Allegations that a chemical factory contaminated underground water supplies used for drinking and irrigation are being investigated by the environmental watchdog in Shijiazhuang, Hebei province, officials said on Saturday.
The city government organized an investigative team, which collected water samples from polluted farmland in Xinle - a county-level city - the watchdog said on WeChat.
Investigators have been sent to nearby factories to pinpoint the sources of contamination, and anyone involved in illegal waste discharge will be held accountable, the statement said.
The probe came after Beijing News reported on Thursday that farmers in Xinle's Minzhen village found irrigation water to be "as white as milk", and that it thickened and made the soil white.
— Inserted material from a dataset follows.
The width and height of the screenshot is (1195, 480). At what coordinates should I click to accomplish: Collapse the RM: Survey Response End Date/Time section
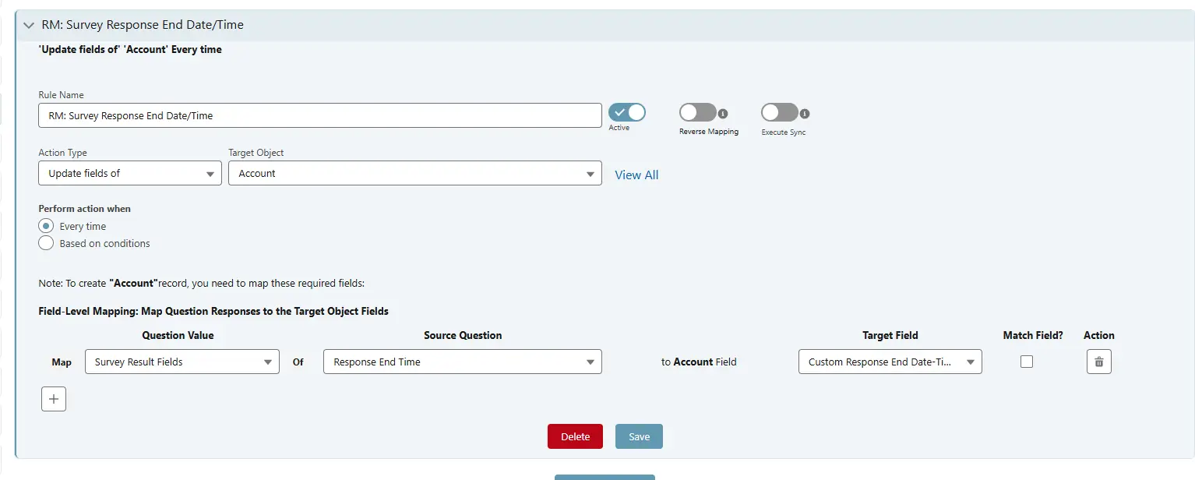coord(29,24)
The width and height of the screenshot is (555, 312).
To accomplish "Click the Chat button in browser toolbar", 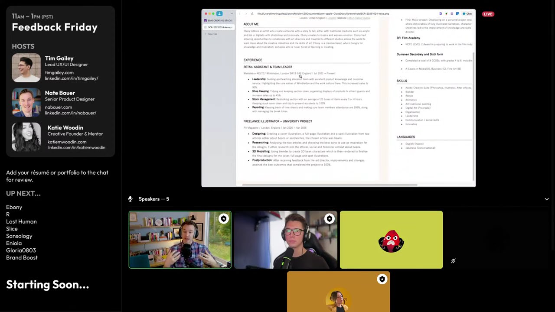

Villagers told the newspaper that about 60 families in the neighborhood had stopped drinking the water drawn from their wells several years ago, and started fetching water from elsewhere for culinary use.
The report said villagers suspected that a glasswork factory in neighboring Xingtang county was to blame for the potentially lethal contamination, but did not give the factory's name or the villagers' reasons of their speculation.
Authorities in Xingtang were first alerted to the pollution by provincial environmental inspectors in October, but subsequent water monitoring found no abnormalities in the wells used for irrigation, nor in sewage treatment plants.
Later, the problem was reported to the municipal pollution watchdog, which ordered a re-examination of the complaints.
An investigation in February determined that it was possible the contamination might be related to the remnants of a chemical factory that was shut down in 2014.
Investigators from Xingtang said they collected water samples in February, but the result has not been released.